Para além do que referiu, neste Instituto também se presta apoio ao diagnóstico pré-natal e clínico, genotípico e fenotípico na população.
Eu exerço funções na unidade de investigação e desenvolvimento do Departamento de Genética Humana, e sou responsável pela identificação e caracterização de mutações em genes associados com o metabolismo do ferro e hemoglobinopatias (talassémias, anemia das células falciformes e variantes da hemoglobina).
Actualmente, há muitas versões, ou mesmo especulações sobre as vacinas e possíveis curas do coronavírus. Uma vez que, a título de exemplo, há países que usam vacinas como H1N1. Quer acrescentar mais alguma coisa sobre esta matéria?
No fórum científico que conta com a presença de especialistas em saúde pública, virologistas e epidemiologistas, ainda se sobrepõem algumas incógnitas relativamente ao novo coronavírus, o SARS-CoV-2, que causa a forma do covid-19.
Os cientistas, de forma incansável, tudo fazem para maximizar os seus conhecimentos baseando-se nas sequências específicas de ADN do vírus que foram disponibilizadas pelos próprios chineses, que publicaram a sequência completa do genoma viral.
Em todos os indivíduos com resultados positivos para o coronavírus, os seus genomas devem ser sequenciados de imediato, para se compreender os mecanismos da disseminação e para identificar potenciais mutações que possam influenciar a evolução do vírus.
(nota do Jornal:genoma é toda a informação hereditária de um organismo que está codificada no ADN de um ser vivo)
Mas, não é isso que fazem as indústrias farmacêuticas e instituições de pesquisa?
Actualmente, indústrias farmacêuticas e instituições académicas e de investigação abraçam este desafio que é de desenvolver protótipos de vacinas e aplicá-los em animais, nomeadamente em camundongos para testar os seus efeitos.
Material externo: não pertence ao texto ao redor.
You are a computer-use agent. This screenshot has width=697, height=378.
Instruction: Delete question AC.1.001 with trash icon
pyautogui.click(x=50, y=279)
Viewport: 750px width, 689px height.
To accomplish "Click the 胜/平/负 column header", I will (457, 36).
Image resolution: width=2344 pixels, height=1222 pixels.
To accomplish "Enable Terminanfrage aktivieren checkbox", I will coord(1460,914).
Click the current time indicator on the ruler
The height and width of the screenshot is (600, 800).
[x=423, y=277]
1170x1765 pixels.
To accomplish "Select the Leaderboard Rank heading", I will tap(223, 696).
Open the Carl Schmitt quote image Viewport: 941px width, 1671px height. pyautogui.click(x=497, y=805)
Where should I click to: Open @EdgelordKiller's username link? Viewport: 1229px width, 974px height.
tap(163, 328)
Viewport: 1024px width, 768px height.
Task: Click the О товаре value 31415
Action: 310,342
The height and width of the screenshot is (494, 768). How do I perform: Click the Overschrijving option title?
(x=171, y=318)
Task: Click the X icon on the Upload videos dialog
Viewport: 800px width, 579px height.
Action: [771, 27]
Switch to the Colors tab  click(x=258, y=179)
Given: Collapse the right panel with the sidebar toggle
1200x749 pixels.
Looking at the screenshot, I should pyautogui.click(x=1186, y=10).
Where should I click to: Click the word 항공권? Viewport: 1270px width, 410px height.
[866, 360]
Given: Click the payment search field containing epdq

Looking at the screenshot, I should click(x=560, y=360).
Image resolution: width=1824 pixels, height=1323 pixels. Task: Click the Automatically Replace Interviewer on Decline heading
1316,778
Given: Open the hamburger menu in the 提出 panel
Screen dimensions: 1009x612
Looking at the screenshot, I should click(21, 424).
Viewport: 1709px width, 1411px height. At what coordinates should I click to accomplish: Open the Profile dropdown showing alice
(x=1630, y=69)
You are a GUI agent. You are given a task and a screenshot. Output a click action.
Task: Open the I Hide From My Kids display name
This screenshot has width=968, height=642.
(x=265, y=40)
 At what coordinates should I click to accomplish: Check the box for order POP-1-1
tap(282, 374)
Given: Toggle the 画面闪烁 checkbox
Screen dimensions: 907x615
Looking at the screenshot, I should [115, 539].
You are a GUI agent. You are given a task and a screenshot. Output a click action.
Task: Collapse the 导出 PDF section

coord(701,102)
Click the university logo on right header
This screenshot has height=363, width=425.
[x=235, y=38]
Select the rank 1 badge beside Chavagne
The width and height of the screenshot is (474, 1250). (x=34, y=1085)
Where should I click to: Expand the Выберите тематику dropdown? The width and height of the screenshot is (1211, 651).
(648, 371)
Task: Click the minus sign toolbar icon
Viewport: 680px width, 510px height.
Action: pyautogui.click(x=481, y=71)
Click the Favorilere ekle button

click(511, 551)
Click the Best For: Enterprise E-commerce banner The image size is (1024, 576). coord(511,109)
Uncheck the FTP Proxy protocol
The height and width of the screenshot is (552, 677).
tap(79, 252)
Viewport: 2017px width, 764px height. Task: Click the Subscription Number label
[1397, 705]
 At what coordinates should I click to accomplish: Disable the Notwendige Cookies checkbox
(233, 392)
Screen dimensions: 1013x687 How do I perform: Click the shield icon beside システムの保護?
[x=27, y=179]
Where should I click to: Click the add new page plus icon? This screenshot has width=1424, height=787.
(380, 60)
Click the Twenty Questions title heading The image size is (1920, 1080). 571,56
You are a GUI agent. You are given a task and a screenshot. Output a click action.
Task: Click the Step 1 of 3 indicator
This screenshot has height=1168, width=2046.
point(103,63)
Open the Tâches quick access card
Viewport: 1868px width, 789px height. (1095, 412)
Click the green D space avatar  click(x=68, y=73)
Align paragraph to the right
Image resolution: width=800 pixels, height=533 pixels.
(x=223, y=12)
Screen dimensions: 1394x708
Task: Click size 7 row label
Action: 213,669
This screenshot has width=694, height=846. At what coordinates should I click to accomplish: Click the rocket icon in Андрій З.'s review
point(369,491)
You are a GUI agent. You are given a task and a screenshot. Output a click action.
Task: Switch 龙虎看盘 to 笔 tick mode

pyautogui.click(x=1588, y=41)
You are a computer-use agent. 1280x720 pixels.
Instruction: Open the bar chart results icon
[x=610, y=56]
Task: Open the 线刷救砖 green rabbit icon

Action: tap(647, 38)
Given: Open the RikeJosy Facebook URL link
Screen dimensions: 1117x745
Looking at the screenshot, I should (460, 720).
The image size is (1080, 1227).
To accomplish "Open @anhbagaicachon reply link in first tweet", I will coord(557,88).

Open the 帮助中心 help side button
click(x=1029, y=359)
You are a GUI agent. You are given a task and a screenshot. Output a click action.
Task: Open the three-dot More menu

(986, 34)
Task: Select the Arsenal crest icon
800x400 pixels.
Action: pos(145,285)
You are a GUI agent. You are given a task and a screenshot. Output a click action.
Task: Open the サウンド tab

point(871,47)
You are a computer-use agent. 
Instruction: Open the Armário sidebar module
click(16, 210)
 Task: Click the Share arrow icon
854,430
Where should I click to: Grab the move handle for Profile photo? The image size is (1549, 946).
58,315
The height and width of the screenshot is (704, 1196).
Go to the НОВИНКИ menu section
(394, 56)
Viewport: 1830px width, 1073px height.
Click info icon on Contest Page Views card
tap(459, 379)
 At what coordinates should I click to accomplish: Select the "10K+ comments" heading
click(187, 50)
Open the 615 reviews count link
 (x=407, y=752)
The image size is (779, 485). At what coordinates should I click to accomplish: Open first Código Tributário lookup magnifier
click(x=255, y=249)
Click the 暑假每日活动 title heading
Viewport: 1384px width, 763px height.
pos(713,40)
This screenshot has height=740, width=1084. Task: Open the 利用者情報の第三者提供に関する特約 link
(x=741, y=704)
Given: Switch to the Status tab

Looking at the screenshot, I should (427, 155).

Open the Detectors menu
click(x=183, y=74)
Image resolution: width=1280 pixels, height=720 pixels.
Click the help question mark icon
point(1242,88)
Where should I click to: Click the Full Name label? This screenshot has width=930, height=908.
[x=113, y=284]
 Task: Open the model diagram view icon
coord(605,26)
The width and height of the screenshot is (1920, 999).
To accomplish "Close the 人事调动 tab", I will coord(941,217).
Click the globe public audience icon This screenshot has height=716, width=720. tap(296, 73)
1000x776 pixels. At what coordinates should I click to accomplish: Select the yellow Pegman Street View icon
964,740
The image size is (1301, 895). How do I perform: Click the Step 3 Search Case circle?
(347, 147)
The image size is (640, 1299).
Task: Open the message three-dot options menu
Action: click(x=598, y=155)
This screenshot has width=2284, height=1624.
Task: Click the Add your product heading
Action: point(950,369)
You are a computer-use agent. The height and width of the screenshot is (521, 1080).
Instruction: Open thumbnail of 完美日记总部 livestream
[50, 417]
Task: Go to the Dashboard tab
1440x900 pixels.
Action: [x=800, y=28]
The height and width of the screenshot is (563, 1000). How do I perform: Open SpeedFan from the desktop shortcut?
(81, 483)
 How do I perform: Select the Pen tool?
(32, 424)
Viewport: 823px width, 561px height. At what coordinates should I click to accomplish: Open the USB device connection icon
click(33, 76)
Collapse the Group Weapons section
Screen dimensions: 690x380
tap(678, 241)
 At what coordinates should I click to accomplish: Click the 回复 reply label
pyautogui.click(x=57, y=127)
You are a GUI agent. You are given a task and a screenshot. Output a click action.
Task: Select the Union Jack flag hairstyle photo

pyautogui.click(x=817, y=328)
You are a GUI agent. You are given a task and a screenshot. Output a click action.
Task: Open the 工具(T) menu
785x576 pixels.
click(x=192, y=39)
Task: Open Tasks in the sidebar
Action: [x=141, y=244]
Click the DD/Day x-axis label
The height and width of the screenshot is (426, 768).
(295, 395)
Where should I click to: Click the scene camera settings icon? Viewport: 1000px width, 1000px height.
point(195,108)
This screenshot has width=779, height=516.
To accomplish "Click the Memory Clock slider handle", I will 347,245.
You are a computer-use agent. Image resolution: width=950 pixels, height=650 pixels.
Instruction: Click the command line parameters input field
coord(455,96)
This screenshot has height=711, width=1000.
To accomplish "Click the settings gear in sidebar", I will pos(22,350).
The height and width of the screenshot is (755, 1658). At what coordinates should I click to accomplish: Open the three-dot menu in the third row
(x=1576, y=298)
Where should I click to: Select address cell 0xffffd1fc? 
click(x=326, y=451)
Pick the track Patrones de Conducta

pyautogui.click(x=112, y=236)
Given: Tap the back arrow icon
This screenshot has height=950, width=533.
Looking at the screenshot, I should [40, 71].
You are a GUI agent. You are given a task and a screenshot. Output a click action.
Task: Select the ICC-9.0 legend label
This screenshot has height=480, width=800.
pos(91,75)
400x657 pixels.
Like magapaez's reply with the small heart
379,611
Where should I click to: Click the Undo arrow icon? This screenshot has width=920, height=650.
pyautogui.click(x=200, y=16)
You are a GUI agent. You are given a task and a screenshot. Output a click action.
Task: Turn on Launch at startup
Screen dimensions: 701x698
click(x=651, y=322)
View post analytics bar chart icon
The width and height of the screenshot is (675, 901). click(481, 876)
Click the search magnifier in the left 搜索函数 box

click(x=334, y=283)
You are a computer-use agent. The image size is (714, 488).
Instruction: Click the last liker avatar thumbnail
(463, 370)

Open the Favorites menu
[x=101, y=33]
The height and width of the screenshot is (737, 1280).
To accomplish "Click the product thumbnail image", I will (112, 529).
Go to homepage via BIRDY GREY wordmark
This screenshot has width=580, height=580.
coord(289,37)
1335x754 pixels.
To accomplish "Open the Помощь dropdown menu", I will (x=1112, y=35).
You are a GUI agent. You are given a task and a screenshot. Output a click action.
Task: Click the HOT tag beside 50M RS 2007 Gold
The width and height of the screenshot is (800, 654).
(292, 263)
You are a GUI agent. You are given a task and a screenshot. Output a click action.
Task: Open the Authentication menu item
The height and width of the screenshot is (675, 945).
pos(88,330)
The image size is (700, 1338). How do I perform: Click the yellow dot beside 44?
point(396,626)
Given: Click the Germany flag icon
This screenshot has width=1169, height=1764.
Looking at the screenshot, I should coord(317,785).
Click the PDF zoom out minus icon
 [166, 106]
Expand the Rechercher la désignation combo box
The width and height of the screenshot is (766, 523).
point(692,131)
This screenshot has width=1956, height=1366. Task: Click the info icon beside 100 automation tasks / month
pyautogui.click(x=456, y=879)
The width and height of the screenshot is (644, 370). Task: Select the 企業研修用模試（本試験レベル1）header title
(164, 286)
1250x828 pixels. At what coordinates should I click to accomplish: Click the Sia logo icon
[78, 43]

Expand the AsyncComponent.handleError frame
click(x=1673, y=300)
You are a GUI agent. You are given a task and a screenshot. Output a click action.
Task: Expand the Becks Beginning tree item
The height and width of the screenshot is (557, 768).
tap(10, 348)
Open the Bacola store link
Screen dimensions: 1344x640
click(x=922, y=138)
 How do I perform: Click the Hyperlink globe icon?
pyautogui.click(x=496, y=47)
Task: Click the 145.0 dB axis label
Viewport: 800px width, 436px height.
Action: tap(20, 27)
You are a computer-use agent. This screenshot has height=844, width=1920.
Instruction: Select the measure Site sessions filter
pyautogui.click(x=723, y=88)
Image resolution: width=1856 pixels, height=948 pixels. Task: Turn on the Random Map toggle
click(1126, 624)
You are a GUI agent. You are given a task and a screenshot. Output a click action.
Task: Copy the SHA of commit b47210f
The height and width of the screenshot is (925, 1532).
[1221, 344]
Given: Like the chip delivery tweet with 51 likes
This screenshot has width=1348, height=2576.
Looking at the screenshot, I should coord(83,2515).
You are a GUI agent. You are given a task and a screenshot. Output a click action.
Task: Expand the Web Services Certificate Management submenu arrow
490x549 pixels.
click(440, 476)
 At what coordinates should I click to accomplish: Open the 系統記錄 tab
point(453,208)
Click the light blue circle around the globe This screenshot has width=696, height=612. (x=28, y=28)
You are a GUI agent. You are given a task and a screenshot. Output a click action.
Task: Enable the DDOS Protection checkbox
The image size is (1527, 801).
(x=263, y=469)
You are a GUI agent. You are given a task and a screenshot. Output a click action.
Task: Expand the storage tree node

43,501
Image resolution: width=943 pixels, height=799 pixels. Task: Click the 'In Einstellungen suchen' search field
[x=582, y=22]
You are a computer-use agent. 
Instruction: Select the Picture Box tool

Se assim os resultados forem bem-sucedidos, testes pré-clínicos serão implementados, e somente por último é que serão testados em humanos.
Consegue assegurar-nos em que ano teremos no mercado uma vacina para o coronavírus?
Possivelmente no ano 2021, contudo, a existência de diversas vacinas em desenvolvimento é uma realidade, mas os primeiros ensaios clínicos deverão iniciar no mês de Junho.
Devido à complexidade das características deste vírus, e a facilidade que tem em adquirir mutações, cientistas estudam a possibilidade de se usar mARN (o ARN mensageiro), o material genético que é proveniente do ADN, que é necessário para produção de proteínas do coronavírus.
Este produto é injectado no organismo dos pacientes que contraíram o vírus, é o objetivo das vacinas, e para o coronavírus não é excepção, que é a estimulação de células imunitárias para reconhecerem a presença dos vírus com a finalidade de se desencadear uma resposta imunitária, de forma a combatê-lo mais eficazmente.
A ministra da saúde de Angola assinou um despacho a proibir a entrada em Angola de cidadãos estrangeiros provenientes de quatro países com casos registados de coronavírus (COVID-19). Enquanto investigador africano, o que aconselharia aos países que ja contraíram casos de coronavírus?
Na minha opinião não existe necessidade de se entrar numa onda de alarmismo, mas também não se deve deixar de tomar as medidas de segurança aconselhadas e previstas nos protocolos.
Enquanto durar a epidemia, há necessidade de se evitar viagens turísticas para os países mais afectados, o cancelamento de grandes eventos desportivos e culturais, e evitar espaços de lazer como praias, idas a conferências e congressos, naturalmente, e as medidas de higiene pessoal (lavar bem as mãos, etc.).
A todo custo, devem ser monitorizadas as entradas e saídas dos respectivos países, e esforços devem ser feitos para se identificar o paciente zero, com a finalidade de se conter o vírus, se for um caso importado, pois, o objetivo principal é evitar que não aconteça uma transmissão local, como decorreu na China e em outros países.
Dr. Wilson Tavares, muito obrigado pelo seu valioso testemunho. Votos de muitos sucessos no âmbito do seu doutoramento em Ciências Biomédicas.
Ora essa. Eu é que agradeço a vossa simpatia.